Required tasks -
a. Update the part of the forum thread on Miyazaki's films that begins at "Yeah, I find" and stops after "he's an INFJ.", and write it out with "protagonist" changed to "main character".
b. Go on with the forum thread about Miyazaki's films, picking up after its final sentence.

Reading text -
That's true, Hayao Miyazaki is an INFJ himself. When he's not adapting other books into animated films, his personality and ideals really show in his characters. There's some unwritten rule about good authorship that says you should reflect the world and not yourself in art. He does both, I suppose. My favorite Miyazaki films are _Princess Mononoke_ and _Nausicaa: Valley of the Wind _because I can identify with the characters and messages the most of his other animations. Lot's of NFs running around trying to restore harmony, uniting the fragmented animal-man dynamic, and trying to live boldly and confidently in a world that doesn't take them seriously. 

Mononoke-_hime_ might be an ISFP (?) Though I'm not completely sure: she's commanding, demands respect from all the other animal spirits, is very protective, and seeks comfort from the wolves. She's emotional and hurt deeply, but naive about her feelings and needs action to justify them, all the while growing more confused about who's the real antagonist. Ironically, she was the human guardian of the forest, the xenophobe that mistrusted everyone equally. It took a cursed, outcast prince to cure _her_ curse. You tell me: she's layered and contradictory. I have trouble understanding ISFPs, they are the obverse my of my type.


----------



## Tad Cooper

Enki said:


> That's true, Hayao Miyazaki is an INFJ himself. When he's not adapting other books into animated films, his personality and ideals really show in his characters. There's some unwritten rule about good authorship that says you should reflect the world and not yourself in art. He does both, I suppose. My favorite Miyazaki films are _Princess Mononoke_ and _Nausicaa: Valley of the Wind _because I can identify with the characters and messages the most of his other animations. Lot's of NFs running around trying to restore harmony, uniting the fragmented animal-man dynamic, and trying to live boldly and confidently in a world that doesn't take them seriously.
> 
> Mononoke-_hime_ might be an ISFP (?) Though I'm not completely sure: she's commanding, demands respect from all the other animal spirits, is very protective, and seeks comfort from the wolves. She's emotional and hurt deeply, but naive about her feelings and needs action to justify them, all the while growing more confused about who's the real antagonist. Ironically, she was the human guardian of the forest, the xenophobe that mistrusted everyone equally. It took a cursed, outcast prince to cure _her_ curse. You tell me: she's layered and contradictory. I have trouble understanding ISFPs, they are the obverse my of my type.


Yeah, I find Haruki Murakami (Japanese author) does the same with his characters (there are only a few of his books with a very different protagonist). They're all quite INFx in how they think and act, and it's thought he's an INFJ. 
I really enjoyed both those films and felt I could relate to the characters too XD Good character writing I think!
I thought Se dominant, but I can see the Fi dominant too, so it'd be a toss up I think.

Supplied material -

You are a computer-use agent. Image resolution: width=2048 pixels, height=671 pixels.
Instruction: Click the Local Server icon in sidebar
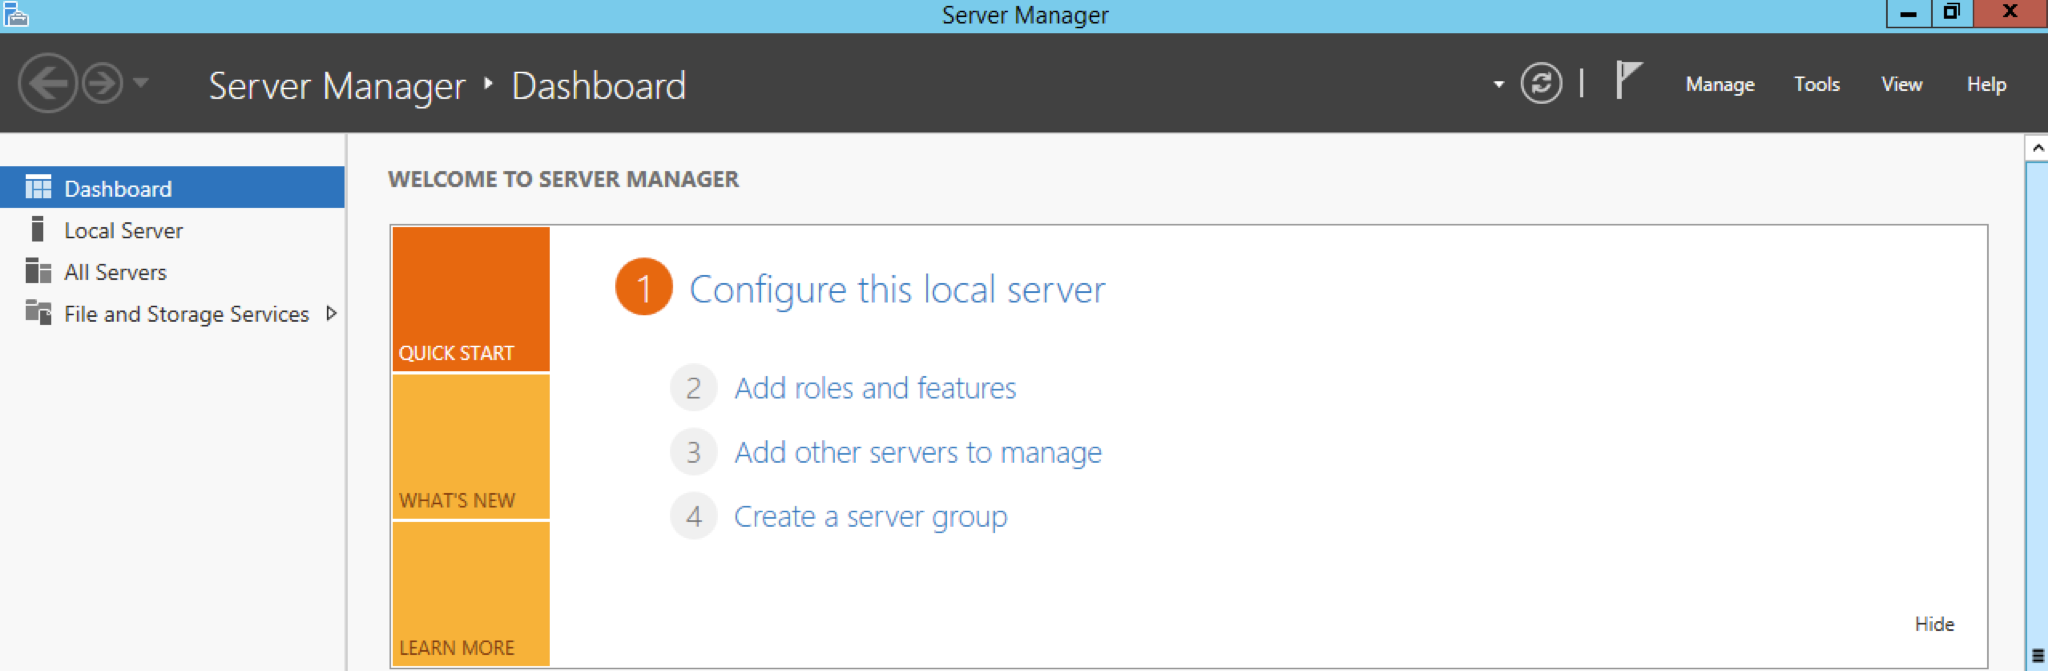(38, 230)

Exercise responses -
a.
Yeah, I find Haruki Murakami (Japanese author) does the same with his characters (there are only a few of his books with a very different main character). They're all quite INFx in how they think and act, and it's thought he's an INFJ.

b.
----------



## Jewl

I think Chihiro seems ENFP. I was going to say ESFP, but then I realized she seemed to be intuitive about peoples' characters. She seemed to go on hunches. 
Sophie from Howl's Moving Castle seemed ISTJ, which I know sounds odd... But I think I saw Si+Te there. 
Ashitaka did seem to have Fe. ENFJ or INFJ. INFJ probably.  
San seemed ISxP. 

I'll have to think of the others later. ^_^


----------



## Enkidu

tine said:


> Yeah, I find Haruki Murakami (Japanese author) does the same with his characters (there are only a few of his books with a very different protagonist). They're all quite INFx in how they think and act, and it's thought he's an INFJ.
> I really enjoyed both those films and felt I could relate to the characters too XD Good character writing I think!
> I thought Se dominant, but I can see the Fi dominant too, so it'd be a toss up I think.


Really? I haven't read any of Murakami's books yet, though I've heard quite a bit about them. I'll have to look into that!


----------



## Tad Cooper

Enki said:


> Really? I haven't read any of Murakami's books yet, though I've heard quite a bit about them. I'll have to look into that!


Definitely do  I'd recommend After Dark or Kafka on the Shore for your first one, then move on to ones like The Windup Bird Chronicle.
He also did a few books of short stories which may help you decide if you like his style or not (The Elephant Vanishes, After the Quake and Blind Willow Sleeping Woman). He did an non-fiction one too called Tokyo Underground.


----------



## labyrinth14

why I think Howl (from the movie) is an ENFP instead of an ENTP: 

1. His joyous, almost naive excitement for life. 
2. His ability to create a loving family out of a ragtag bunch: a fire demon, a young boy, and Sophie Hatter.


----------



## Diophantine

Hey, I found an INTP in a Miyazaki film you all missed so far! Pretty sure it is Jiro from _The Wind Rises_  Classic INTP.


----------



## labyrinth14

One more reason: 
How proud he is OF Sophie and how excited he gets FOR her. roud:


----------



## Starlights

Can someone please type the characters from The Secret World of Arrietty, From Up On Poppy Hill, and The Wind Rises?


----------



## littlelionheart

It's been a while, and I know I'm not getting all of the characters or movies, but...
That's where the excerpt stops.